На самостоятельную дешифровку ушло несколько тысяч лет) Когда убытки стали приличными уже и я гипертонию заработал — решили платить, надеясь на то что ключ и дешифратор дадут. Было недоверие конечно, но выхода другого просто не нашли — как говорится надежда умирает последней… Никто из производителей антивирусов не смог помочь с дешифровкой, только с лечением, а вылечить и сами мы умеем…
Ну что могу сказать — дали на spora.biz и ключ и дешифратор, и мы все смогли расшифровать))) Наука конечно очень хорошая и выводы мы сделали для себя, что надо тщательнее все защищать.
Тут конечно каждый сам решает — заплатить и типа производителя троянцев «поддержать», или не платить и просто бизнес свой закрыть…
У нас было перешифровано почти все за несколько последних лет работы и самое смешное — актуальные сетевые бэкапы тоже. А за несколько дней, пока парализована была работа потеряли денег просто жуть… Поэтому вот и решили платить.
сколько стоит данный ключ и как скоро его предоставляют?
Здравствуйте столкнулся с троянской программой Spore которая зашифровала всю документацию на РС…. бэкапов нету, теневых копий тоже нету, пробывал всевозможными дескрипторами от касперского, нод32, док.веб… но безрезультатно… помогите плизззз
Стас, если нет бэкапов и теневых копий, то вам остается только попробовать PhotoRec, чтобы восстановить зашифрованные файлы. В принципе, кроме этой программы, можно использовать и другие, созданные для восстановления удаленных и поврежденных файлов.
Привезли в офис системник как то умудрились подхватить «Spora Ransomware v2» благо у них бэкапы есть и на них у него не хватит ума зашифровать, но вот систему спасти нужно, буду сейчас ловить гада. p.s.
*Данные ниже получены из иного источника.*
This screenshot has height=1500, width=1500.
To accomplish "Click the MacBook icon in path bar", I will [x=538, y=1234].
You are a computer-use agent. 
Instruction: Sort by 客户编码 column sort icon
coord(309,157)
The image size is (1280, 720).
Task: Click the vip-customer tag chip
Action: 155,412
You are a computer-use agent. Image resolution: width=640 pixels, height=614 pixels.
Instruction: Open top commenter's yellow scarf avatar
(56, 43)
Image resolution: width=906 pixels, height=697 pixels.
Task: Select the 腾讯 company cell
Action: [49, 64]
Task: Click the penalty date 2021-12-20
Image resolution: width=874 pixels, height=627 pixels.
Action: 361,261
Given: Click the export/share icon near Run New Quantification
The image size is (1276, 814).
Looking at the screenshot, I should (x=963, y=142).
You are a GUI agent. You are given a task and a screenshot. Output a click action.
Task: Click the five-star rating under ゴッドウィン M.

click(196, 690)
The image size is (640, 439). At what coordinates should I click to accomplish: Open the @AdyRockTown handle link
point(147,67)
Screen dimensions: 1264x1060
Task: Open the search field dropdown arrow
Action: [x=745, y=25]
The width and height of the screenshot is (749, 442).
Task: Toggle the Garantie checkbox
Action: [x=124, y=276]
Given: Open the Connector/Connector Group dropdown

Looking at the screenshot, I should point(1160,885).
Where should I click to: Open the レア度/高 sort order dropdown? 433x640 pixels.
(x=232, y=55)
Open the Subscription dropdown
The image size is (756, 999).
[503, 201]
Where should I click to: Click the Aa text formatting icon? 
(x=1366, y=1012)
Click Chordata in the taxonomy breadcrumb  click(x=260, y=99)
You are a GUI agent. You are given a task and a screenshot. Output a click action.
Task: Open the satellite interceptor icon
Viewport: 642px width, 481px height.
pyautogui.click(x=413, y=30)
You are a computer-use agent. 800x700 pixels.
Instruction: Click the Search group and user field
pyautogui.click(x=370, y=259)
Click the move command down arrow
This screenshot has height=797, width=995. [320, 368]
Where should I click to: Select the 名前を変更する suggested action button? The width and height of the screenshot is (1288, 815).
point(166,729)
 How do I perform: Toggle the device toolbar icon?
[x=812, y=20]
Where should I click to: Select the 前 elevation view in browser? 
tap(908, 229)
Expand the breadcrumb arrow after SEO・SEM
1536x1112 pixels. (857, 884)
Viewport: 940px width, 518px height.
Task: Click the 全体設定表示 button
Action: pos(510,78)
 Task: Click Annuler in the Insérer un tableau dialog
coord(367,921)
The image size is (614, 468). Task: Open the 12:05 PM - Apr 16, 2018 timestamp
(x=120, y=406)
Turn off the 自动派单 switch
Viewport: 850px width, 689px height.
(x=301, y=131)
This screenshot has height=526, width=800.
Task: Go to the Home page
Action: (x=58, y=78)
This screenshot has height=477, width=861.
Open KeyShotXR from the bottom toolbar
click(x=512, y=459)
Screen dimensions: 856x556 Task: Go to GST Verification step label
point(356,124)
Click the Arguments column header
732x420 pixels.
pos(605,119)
Dr.Web написали что от данного вида споры они не в состоянии расшифровать документы.
Добрый день, не подскажете, как заставить администрацию этого вируса (Спора) отвечать на письма по электронке и на сообщения в их чате? Игнорируют меня целый день, я уже десять часов пытаюсь задавать вопросы. Да, подхватила этот вирус, но в моем компьютере нет ни одного файла, за восстановления которого я готова была бы заплатить. Пытаюсь это им объяснить и спрашиваю, как нам мирно разойтись, если мне ничего не надо восстанавливать и расшифровывать. Не отвечают. Может, Вы что-нибудь подскажете?
Только, если можно, без особо специальных терминов. Я пожилой человек и не все понимаю.
Вообще-то гнусно со стороны авторов вируса требовать деньги с пенсионеров, ну так ведь и не получат, потому что нету…
Авторам Spora ransomware без разницы, компьютер какого пользователя был заражен. Если у вас нет важных файлов на компьютере, то платить ничего не нужно. Просто удалите вирус используя программы предложенные выше, затем удалите все зашифрованные файлы.